Task
The output must start at the line containing "Click the Jump to search field" in the records below and stop at the last line, matching each line exactly and leaving out every picture.

Records provided
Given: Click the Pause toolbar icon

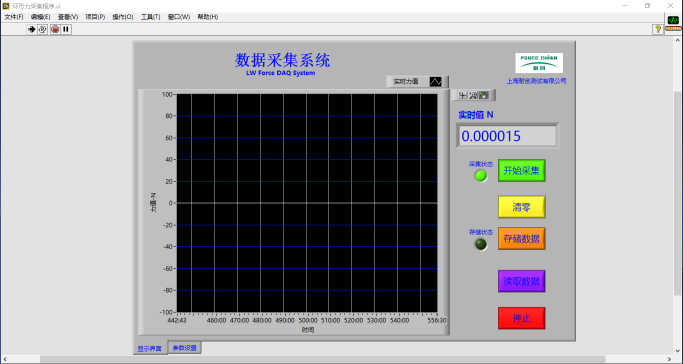Looking at the screenshot, I should click(66, 29).
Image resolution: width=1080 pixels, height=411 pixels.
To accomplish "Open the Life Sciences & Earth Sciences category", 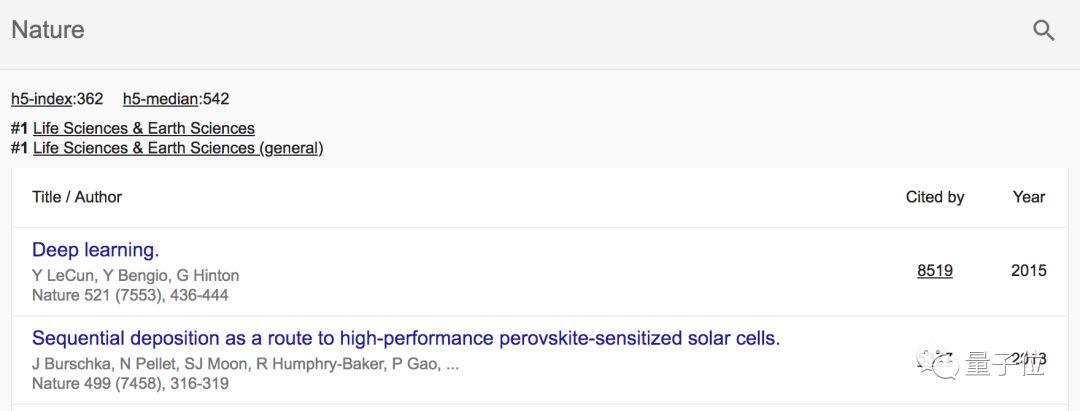I will pyautogui.click(x=144, y=128).
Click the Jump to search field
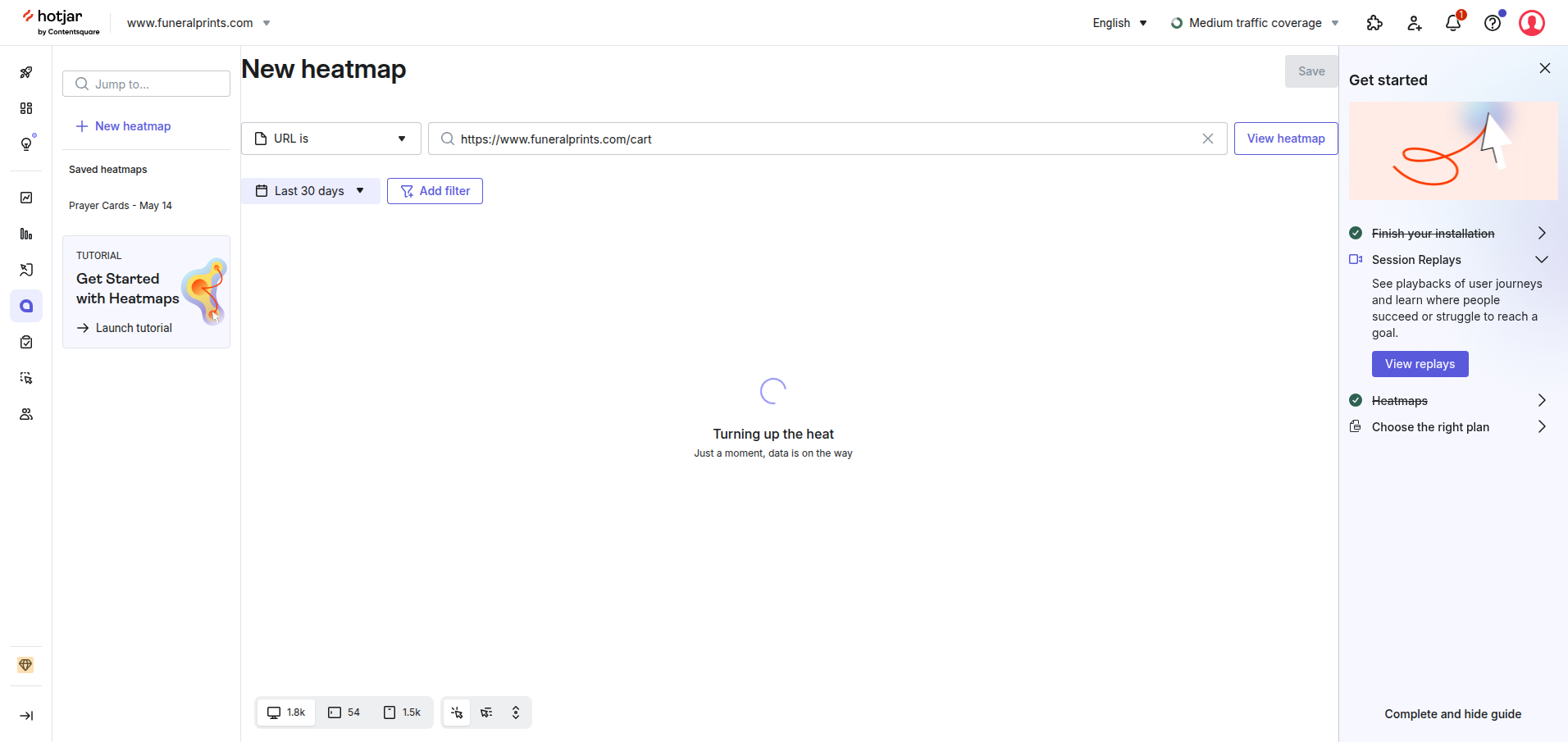Viewport: 1568px width, 742px height. pos(146,84)
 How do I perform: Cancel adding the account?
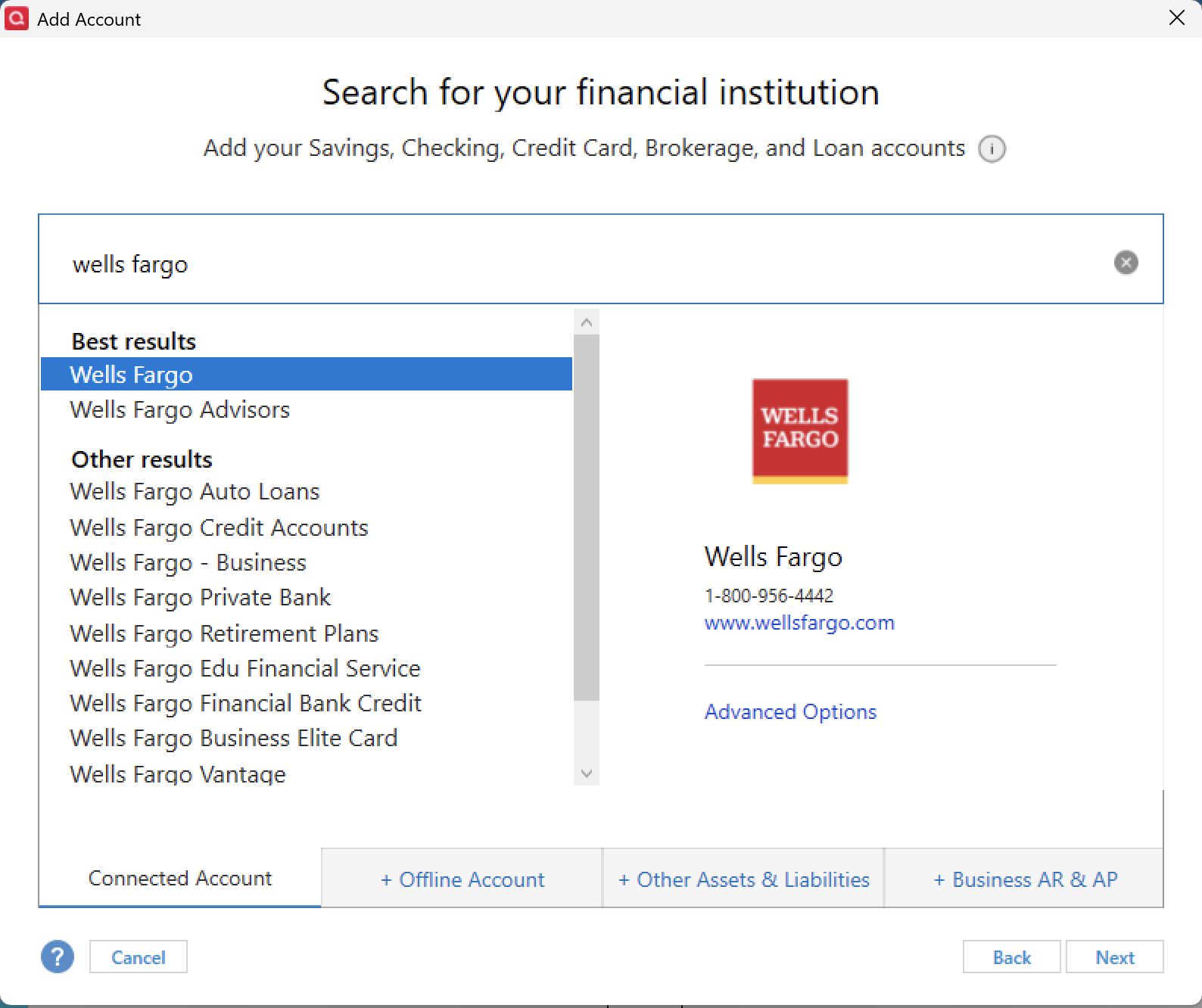coord(138,957)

Output for this exercise
Click the Jump to search field
Viewport: 1568px width, 742px height. pos(146,84)
 How do I perform: Cancel adding the account?
coord(138,957)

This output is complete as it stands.